[Required work] Number of lines below with "agent": work it out and reply with that number only.

Stored entries

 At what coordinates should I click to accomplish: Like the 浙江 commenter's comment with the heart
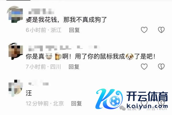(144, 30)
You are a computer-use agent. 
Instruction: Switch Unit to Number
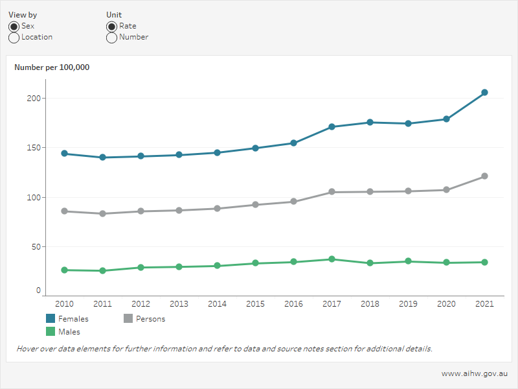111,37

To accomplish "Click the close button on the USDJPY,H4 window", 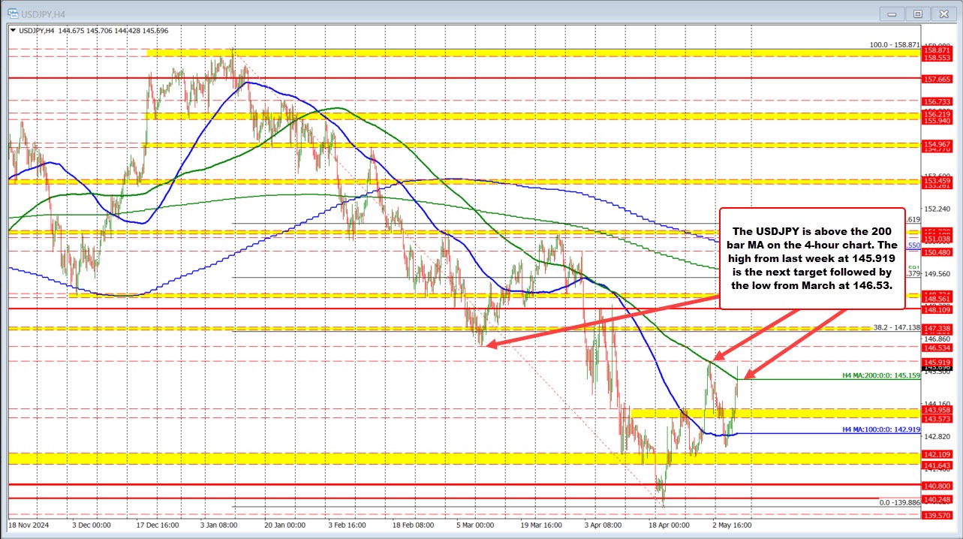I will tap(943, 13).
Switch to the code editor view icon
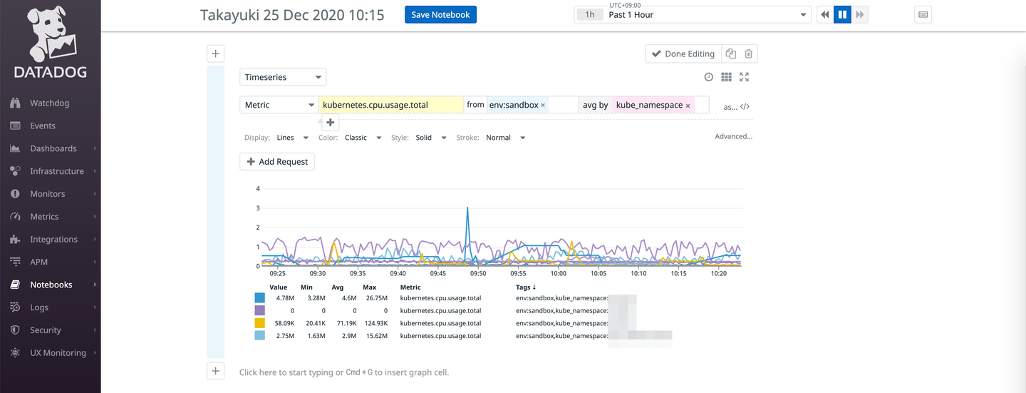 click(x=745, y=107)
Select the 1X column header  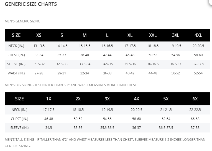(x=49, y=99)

---

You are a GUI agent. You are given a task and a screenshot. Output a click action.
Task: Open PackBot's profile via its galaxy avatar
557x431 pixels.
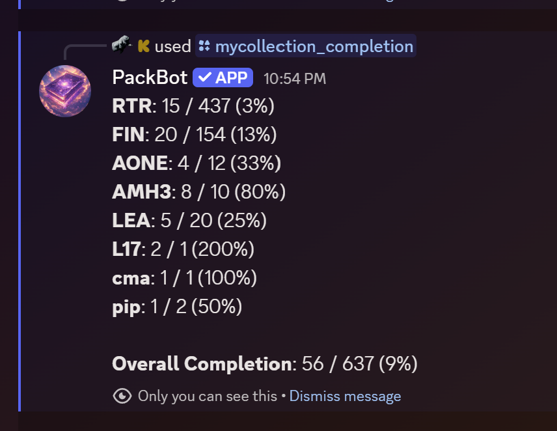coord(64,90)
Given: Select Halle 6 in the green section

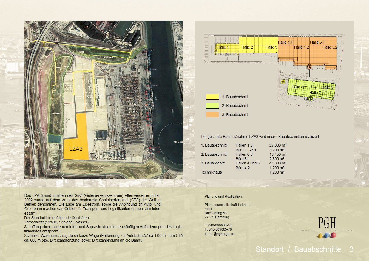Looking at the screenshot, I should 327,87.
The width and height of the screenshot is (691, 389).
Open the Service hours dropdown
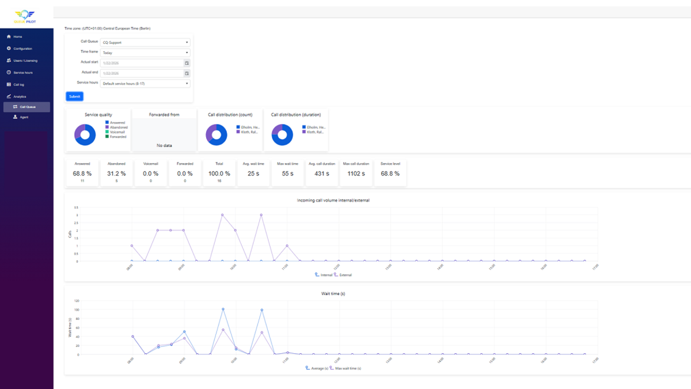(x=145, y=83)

[Answer space] 2